▽

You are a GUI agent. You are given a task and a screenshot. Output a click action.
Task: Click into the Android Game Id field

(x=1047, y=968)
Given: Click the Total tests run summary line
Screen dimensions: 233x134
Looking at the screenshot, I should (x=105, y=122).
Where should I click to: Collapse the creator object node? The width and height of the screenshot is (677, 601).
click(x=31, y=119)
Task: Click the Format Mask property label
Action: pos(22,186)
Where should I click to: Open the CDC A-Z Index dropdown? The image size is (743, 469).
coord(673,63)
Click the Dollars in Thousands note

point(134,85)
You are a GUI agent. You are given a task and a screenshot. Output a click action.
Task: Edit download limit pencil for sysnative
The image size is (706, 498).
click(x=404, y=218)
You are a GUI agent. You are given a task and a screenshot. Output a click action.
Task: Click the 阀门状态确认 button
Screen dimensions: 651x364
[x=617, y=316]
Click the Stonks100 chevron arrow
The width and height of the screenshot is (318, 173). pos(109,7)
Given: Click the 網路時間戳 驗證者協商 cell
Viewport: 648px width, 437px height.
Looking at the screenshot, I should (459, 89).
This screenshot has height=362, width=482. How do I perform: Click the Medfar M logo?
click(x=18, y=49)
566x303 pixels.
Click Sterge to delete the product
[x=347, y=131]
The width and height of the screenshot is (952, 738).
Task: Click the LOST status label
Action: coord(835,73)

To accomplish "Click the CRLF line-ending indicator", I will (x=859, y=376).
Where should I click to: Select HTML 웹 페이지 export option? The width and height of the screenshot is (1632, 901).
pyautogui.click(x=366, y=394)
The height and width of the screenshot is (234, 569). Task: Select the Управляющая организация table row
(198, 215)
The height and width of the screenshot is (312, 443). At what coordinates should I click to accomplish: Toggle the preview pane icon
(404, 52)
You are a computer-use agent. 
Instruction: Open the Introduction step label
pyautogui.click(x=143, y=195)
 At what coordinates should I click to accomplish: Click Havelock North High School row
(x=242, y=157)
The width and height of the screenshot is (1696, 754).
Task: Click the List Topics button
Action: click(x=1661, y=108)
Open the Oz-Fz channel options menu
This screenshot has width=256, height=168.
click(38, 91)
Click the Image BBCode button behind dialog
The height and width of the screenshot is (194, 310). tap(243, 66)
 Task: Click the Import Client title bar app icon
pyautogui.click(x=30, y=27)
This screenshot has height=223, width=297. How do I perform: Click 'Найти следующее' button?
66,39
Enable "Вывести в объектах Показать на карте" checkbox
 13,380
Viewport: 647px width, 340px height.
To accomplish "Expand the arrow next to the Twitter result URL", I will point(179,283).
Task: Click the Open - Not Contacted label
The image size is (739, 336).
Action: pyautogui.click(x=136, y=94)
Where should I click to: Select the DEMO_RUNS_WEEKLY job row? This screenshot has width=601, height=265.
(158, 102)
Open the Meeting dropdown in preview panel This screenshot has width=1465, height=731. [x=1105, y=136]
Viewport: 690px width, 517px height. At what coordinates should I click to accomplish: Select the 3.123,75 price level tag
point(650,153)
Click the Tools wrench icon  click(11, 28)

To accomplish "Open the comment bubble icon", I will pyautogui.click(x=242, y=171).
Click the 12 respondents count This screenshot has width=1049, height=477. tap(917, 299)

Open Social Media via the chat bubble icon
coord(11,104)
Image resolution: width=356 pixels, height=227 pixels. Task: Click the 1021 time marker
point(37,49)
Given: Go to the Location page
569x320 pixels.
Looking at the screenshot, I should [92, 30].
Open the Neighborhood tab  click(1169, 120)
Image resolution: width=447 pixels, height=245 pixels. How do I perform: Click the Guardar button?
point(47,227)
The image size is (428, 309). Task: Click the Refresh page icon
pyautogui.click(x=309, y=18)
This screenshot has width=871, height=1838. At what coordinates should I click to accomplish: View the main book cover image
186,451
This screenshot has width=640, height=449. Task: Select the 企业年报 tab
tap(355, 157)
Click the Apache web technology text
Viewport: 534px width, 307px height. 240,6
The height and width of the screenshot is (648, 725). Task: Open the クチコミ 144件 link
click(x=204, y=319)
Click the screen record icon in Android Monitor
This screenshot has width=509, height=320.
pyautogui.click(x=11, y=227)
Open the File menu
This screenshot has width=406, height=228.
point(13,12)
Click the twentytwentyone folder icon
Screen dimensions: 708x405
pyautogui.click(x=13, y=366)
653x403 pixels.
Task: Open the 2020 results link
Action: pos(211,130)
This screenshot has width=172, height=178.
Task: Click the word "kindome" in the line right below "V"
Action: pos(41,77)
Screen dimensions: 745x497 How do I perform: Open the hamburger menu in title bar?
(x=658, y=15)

△

**TASK PROMPT**
From the listing, reproduce every line where the word "will" is present.

**EXERCISE OUTPUT**
To accomplish "Click the CRLF line-ending indicator", I will (x=859, y=376).
To accomplish "Expand the arrow next to the Twitter result URL", I will point(179,283).
To accomplish "Open the comment bubble icon", I will pyautogui.click(x=242, y=171).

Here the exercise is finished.